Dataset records
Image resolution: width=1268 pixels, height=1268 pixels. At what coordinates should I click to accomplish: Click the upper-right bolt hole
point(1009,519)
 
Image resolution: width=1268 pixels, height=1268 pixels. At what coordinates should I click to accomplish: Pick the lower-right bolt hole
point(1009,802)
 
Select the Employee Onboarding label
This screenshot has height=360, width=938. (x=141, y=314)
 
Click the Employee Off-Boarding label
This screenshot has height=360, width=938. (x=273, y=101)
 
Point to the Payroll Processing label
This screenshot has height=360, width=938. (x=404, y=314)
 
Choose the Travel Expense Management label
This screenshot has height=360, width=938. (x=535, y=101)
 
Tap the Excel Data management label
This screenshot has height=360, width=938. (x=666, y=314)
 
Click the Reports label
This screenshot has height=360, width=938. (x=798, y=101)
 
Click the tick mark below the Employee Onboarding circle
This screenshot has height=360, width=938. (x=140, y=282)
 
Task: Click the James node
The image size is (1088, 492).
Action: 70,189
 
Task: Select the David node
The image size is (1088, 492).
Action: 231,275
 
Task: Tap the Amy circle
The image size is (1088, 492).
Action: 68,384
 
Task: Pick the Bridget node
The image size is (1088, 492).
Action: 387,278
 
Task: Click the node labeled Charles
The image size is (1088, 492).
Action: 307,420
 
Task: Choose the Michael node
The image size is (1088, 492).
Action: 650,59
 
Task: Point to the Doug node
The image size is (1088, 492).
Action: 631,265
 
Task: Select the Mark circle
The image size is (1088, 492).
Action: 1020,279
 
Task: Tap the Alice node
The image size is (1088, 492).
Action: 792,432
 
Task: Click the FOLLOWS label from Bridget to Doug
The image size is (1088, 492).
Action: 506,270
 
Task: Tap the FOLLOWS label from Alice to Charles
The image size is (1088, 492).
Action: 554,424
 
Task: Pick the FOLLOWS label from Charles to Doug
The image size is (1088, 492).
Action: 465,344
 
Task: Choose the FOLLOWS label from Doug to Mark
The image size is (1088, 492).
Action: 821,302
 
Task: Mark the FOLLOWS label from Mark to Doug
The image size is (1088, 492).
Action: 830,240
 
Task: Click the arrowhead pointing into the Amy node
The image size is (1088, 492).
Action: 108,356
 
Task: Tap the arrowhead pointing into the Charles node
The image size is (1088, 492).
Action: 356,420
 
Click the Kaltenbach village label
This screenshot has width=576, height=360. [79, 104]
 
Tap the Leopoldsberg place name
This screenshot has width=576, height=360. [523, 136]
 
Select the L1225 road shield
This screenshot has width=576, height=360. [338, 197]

> _Task requirements_: Extract the lines above and reproduce them exactly, covering every one of them.

> _The output_:
Image resolution: width=1268 pixels, height=1268 pixels. At what coordinates should I click to accomplish: Click the upper-right bolt hole
point(1009,519)
 
Image resolution: width=1268 pixels, height=1268 pixels. At what coordinates should I click to accomplish: Pick the lower-right bolt hole
point(1009,802)
 
Select the Employee Onboarding label
This screenshot has height=360, width=938. (x=141, y=314)
 
Click the Employee Off-Boarding label
This screenshot has height=360, width=938. (x=273, y=101)
 
Point to the Payroll Processing label
This screenshot has height=360, width=938. (x=404, y=314)
 
Choose the Travel Expense Management label
This screenshot has height=360, width=938. (x=535, y=101)
 
Tap the Excel Data management label
This screenshot has height=360, width=938. (x=666, y=314)
 
Click the Reports label
This screenshot has height=360, width=938. (x=798, y=101)
 
Click the tick mark below the Employee Onboarding circle
This screenshot has height=360, width=938. (x=140, y=282)
 
Task: Click the James node
The image size is (1088, 492).
Action: 70,189
 
Task: Select the David node
The image size is (1088, 492).
Action: 231,275
 
Task: Tap the Amy circle
The image size is (1088, 492).
Action: 68,384
 
Task: Pick the Bridget node
The image size is (1088, 492).
Action: 387,278
 
Task: Click the node labeled Charles
The image size is (1088, 492).
Action: 307,420
 
Task: Choose the Michael node
The image size is (1088, 492).
Action: 650,59
 
Task: Point to the Doug node
The image size is (1088, 492).
Action: 631,265
 
Task: Select the Mark circle
The image size is (1088, 492).
Action: 1020,279
 
Task: Tap the Alice node
The image size is (1088, 492).
Action: 792,432
 
Task: Click the FOLLOWS label from Bridget to Doug
The image size is (1088, 492).
Action: 506,270
 
Task: Tap the FOLLOWS label from Alice to Charles
The image size is (1088, 492).
Action: 554,424
 
Task: Pick the FOLLOWS label from Charles to Doug
The image size is (1088, 492).
Action: 465,344
 
Task: Choose the FOLLOWS label from Doug to Mark
The image size is (1088, 492).
Action: 821,302
 
Task: Mark the FOLLOWS label from Mark to Doug
The image size is (1088, 492).
Action: 830,240
 
Task: Click the arrowhead pointing into the Amy node
The image size is (1088, 492).
Action: 108,356
 
Task: Tap the arrowhead pointing into the Charles node
The image size is (1088, 492).
Action: 356,420
 
Click the Kaltenbach village label
This screenshot has width=576, height=360. [79, 104]
 
Tap the Leopoldsberg place name
This screenshot has width=576, height=360. [523, 136]
 
Select the L1225 road shield
This screenshot has width=576, height=360. [338, 197]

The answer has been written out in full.